A medida que vamos envejeciendo, el tiempo parece acelerarse. Si revisas tu niñez, seguramente recuerdes lo largos que se hacían los cursos escolares, eternos. En la adolescencia, el año transcurría a un ritmo lento. Pero cuando sobrepasas la veintena, el tiempo empieza a acelerarse y en un instante llegan los 30, los 50, los 70.

La ciencia explica esta sensación a partir de función logarítmica descubierta en 1834 por Ernest Weber, psicólogo experimental, que atiende a dos variables: la intensidad y la sensibilidad.

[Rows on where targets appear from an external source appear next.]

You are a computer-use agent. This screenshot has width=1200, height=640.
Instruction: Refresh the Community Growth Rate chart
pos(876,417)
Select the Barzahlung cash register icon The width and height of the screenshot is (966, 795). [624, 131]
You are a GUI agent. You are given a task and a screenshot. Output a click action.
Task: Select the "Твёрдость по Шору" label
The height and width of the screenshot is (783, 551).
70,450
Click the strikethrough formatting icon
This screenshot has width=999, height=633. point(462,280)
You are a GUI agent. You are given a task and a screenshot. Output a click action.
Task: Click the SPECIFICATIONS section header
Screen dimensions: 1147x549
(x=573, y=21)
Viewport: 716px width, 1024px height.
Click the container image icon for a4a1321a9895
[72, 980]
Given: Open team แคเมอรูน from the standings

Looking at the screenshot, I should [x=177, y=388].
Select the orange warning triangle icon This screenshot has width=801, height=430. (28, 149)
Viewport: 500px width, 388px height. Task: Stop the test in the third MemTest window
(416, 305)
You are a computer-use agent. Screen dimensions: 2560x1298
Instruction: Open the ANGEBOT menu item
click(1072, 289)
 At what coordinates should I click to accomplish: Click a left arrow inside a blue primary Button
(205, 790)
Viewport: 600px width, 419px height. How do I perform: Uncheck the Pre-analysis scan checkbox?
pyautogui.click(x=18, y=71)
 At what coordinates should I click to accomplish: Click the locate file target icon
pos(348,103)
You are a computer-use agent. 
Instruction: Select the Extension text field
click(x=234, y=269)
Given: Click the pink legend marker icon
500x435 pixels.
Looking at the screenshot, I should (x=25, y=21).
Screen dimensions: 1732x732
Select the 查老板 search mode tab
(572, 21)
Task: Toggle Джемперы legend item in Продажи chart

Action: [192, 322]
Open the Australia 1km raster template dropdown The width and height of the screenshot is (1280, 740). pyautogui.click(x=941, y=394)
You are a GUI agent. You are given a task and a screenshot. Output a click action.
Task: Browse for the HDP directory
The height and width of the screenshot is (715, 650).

Cuando somos jóvenes, el cerebro adquiere mucha información en poco tiempo y nos provoca esa impresión. Los primeros diez años de vida avanzan lentamente debido a que todavía no estamos con este concepto relativo denominado tiempo. Pero a medida que pasa la vida, la mente se acostumbra a este sistema de particiones: años, meses, días, horas, minutos… 

Ahora nuevos estudios científicos contradicen esta teoría, y se alude a la edad de nuestro cerebro: la percepción de las experiencias vitales puede verse alterada a medida que envejecemos, ya que el cerebro necesita más tiempo para procesar nuevas imágenes mentales.